A
continuação da experiência de Raymond no teste narrado por ele:
“Parecia eterna a espera naquela
cadeira e já pensava que não iam me chamar. Logo chegou a minha vez. Rosita
Lugo me pegou pelo braço e me perguntou meu nome e logo me disse:
“Raymond, vem comigo e não
fique nervoso, pois somos seus amigos.”
Realmente me senti muito tranquilo
com Rosita, pois ela me passava muita confiança. Apesar de seu aspecto serio
era muito amável e parecia sincera em tudo que dizia para mim. Passamos por um escritório
com as paredes cheias de discos de ouro e também de platina. Havia uma grande e
luxuosa sala de madeira com uma placa que dizia Edgardo Díaz.

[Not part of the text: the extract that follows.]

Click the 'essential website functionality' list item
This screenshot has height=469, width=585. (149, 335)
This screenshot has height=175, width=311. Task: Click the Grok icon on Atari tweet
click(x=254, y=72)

Seguimos caminhando e passamos
por um salão repleto de placas, troféus, pergaminhos e retratos do Menudo. Simplesmente
estar lá era como um sonho para mim. Antes de entrar em um pequeno estúdio na
parte de trás dos escritórios, Rosita se sentou em uma confortável cadeira e me
perguntou:
“¿O que você vai cantar?”
“Si Tu No Estas.”
Rosita se levantou e pegou uma
fita cassete que tinha essa canção gravada e a colocou num aparelho de som
toca-fitas. Assim que a música começou me acomodei e comecei a cantar. Para mim
cantar na frente de um público não era nada, mas não deixei de sentir-me nervoso
diante desta pessoa pois dependia dela que eu chegasse até o final do meu sonho.
Não sei se fiz bem ou mal, pois Rosita não demonstrava um pingo de emoção. Após
terminar minha canção, ela me disse:
“Raymond, necessito ver você
dançar, ¿ Você sabe dançar, de verdade?”
“Asseguro-lhe que sim, eu
sou cantor solista.”
“¿De verdade que é
solista, desde quando?”
“Bom comecei há um ano.”
“¿Porque então queres
pertencer ao Menudo?”
“A razão de ter me
transformado em solista foi única e exclusivamente com a ideia de preparar-me
para o Menudo.”
Sem dizer nada mais, colocou uma
peça musical rápida do Menudo para ver como eu dançava. Por coincidência foi
uma das canções que eu já havia ensaiado das coreografias do Menudo. Depois da
dança me pegou pelo braço novamente e caminhou comigo até onde me esperava meu
pai e Iris Corchado. Ao me verem sair “os dois levantaram-se.”